YOUR ASSIGNMENT: Repeat every entry exactly as given.

PROVIDED RECORDS START

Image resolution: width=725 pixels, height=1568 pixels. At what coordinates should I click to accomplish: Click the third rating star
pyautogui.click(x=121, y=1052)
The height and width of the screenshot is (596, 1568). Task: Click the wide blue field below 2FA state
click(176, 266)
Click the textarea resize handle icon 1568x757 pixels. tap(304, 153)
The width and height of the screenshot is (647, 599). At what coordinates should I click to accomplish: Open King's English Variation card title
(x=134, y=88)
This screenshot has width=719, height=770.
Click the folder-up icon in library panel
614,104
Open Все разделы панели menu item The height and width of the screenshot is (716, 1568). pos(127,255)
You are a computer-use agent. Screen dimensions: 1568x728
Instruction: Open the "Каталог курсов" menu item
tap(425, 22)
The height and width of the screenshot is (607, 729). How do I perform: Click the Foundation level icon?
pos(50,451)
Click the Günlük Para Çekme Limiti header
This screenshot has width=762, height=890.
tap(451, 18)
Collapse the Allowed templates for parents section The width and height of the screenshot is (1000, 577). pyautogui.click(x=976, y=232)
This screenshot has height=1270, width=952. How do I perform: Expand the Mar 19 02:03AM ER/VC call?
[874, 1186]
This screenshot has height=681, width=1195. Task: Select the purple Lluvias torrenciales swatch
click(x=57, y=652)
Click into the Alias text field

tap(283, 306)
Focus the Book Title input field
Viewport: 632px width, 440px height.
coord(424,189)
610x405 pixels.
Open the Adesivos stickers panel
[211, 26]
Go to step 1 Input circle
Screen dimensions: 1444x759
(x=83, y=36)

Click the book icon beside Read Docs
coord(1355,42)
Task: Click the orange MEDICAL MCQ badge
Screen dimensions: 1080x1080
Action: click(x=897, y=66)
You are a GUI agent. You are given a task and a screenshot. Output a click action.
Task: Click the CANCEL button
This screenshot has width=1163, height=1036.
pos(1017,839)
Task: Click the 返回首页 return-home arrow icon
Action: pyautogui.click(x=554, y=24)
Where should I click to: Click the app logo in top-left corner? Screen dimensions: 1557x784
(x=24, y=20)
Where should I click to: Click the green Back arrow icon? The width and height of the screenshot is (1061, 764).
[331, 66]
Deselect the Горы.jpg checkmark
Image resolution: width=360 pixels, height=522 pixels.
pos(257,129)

PROVIDED RECORDS END

ANSWER FOR THE TASK:
Image resolution: width=725 pixels, height=1568 pixels. At what coordinates should I click to accomplish: Click the third rating star
pyautogui.click(x=121, y=1052)
The height and width of the screenshot is (596, 1568). Task: Click the wide blue field below 2FA state
click(176, 266)
Click the textarea resize handle icon 1568x757 pixels. tap(304, 153)
The width and height of the screenshot is (647, 599). At what coordinates should I click to accomplish: Open King's English Variation card title
(x=134, y=88)
This screenshot has width=719, height=770.
Click the folder-up icon in library panel
614,104
Open Все разделы панели menu item The height and width of the screenshot is (716, 1568). pos(127,255)
You are a computer-use agent. Screen dimensions: 1568x728
Instruction: Open the "Каталог курсов" menu item
tap(425, 22)
The height and width of the screenshot is (607, 729). How do I perform: Click the Foundation level icon?
pos(50,451)
Click the Günlük Para Çekme Limiti header
This screenshot has width=762, height=890.
tap(451, 18)
Collapse the Allowed templates for parents section The width and height of the screenshot is (1000, 577). pyautogui.click(x=976, y=232)
This screenshot has height=1270, width=952. How do I perform: Expand the Mar 19 02:03AM ER/VC call?
[874, 1186]
This screenshot has height=681, width=1195. Task: Select the purple Lluvias torrenciales swatch
click(x=57, y=652)
Click into the Alias text field

tap(283, 306)
Focus the Book Title input field
Viewport: 632px width, 440px height.
coord(424,189)
610x405 pixels.
Open the Adesivos stickers panel
[211, 26]
Go to step 1 Input circle
Screen dimensions: 1444x759
(x=83, y=36)

Click the book icon beside Read Docs
coord(1355,42)
Task: Click the orange MEDICAL MCQ badge
Screen dimensions: 1080x1080
Action: click(x=897, y=66)
You are a GUI agent. You are given a task and a screenshot. Output a click action.
Task: Click the CANCEL button
This screenshot has width=1163, height=1036.
pos(1017,839)
Task: Click the 返回首页 return-home arrow icon
Action: pyautogui.click(x=554, y=24)
Where should I click to: Click the app logo in top-left corner? Screen dimensions: 1557x784
(x=24, y=20)
Where should I click to: Click the green Back arrow icon? The width and height of the screenshot is (1061, 764).
[331, 66]
Deselect the Горы.jpg checkmark
Image resolution: width=360 pixels, height=522 pixels.
pos(257,129)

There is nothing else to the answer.